Extracted records =
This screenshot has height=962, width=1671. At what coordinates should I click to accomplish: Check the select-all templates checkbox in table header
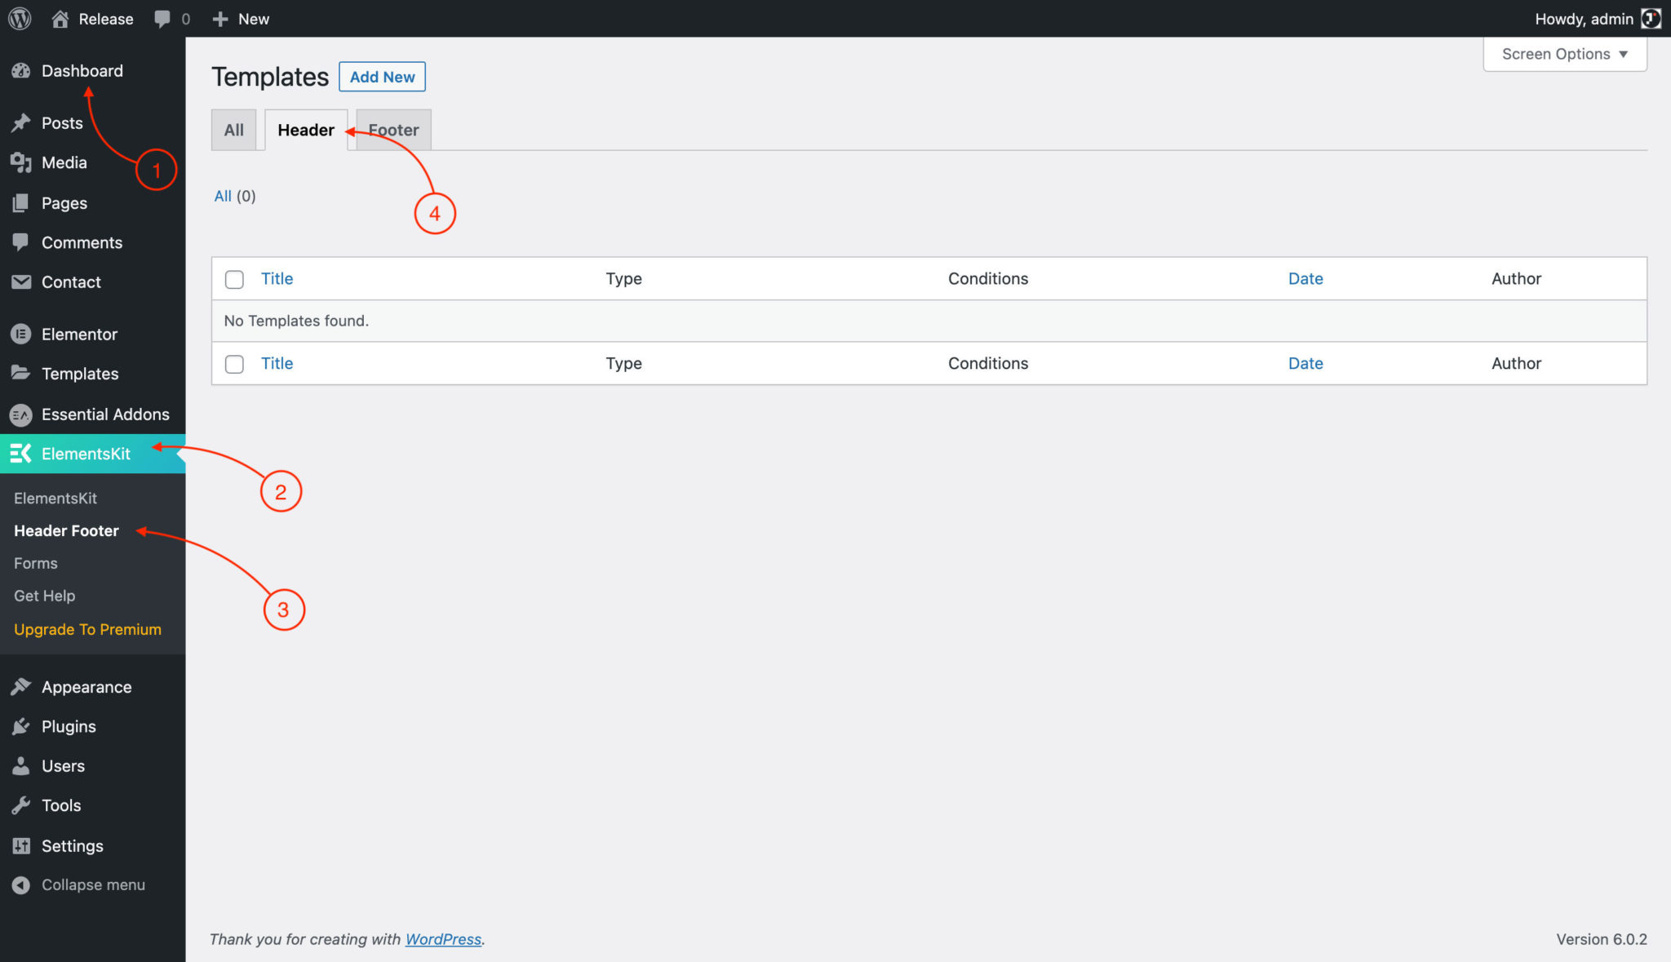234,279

* * *

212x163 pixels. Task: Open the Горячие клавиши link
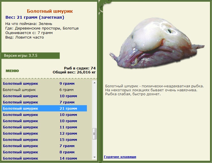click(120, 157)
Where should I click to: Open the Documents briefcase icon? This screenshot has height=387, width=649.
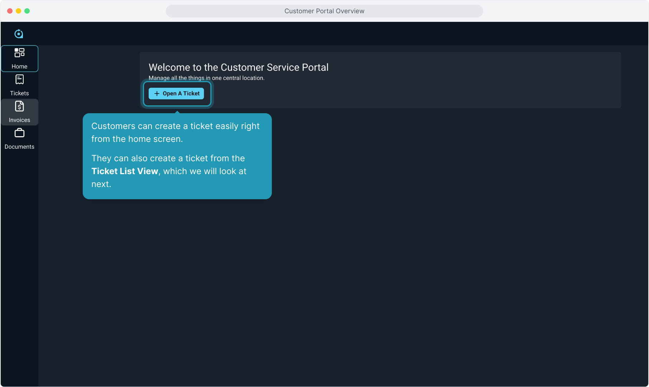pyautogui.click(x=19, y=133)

What the task requires = Update the records starting at the line containing "Where should I" and ending at the line containing "pyautogui.click(x=19, y=133)" by changing "briefcase" to "folder", and give back only those lines, without the pictures.

Solution for this problem =
Where should I click to: Open the Documents folder icon? This screenshot has height=387, width=649.
pyautogui.click(x=19, y=133)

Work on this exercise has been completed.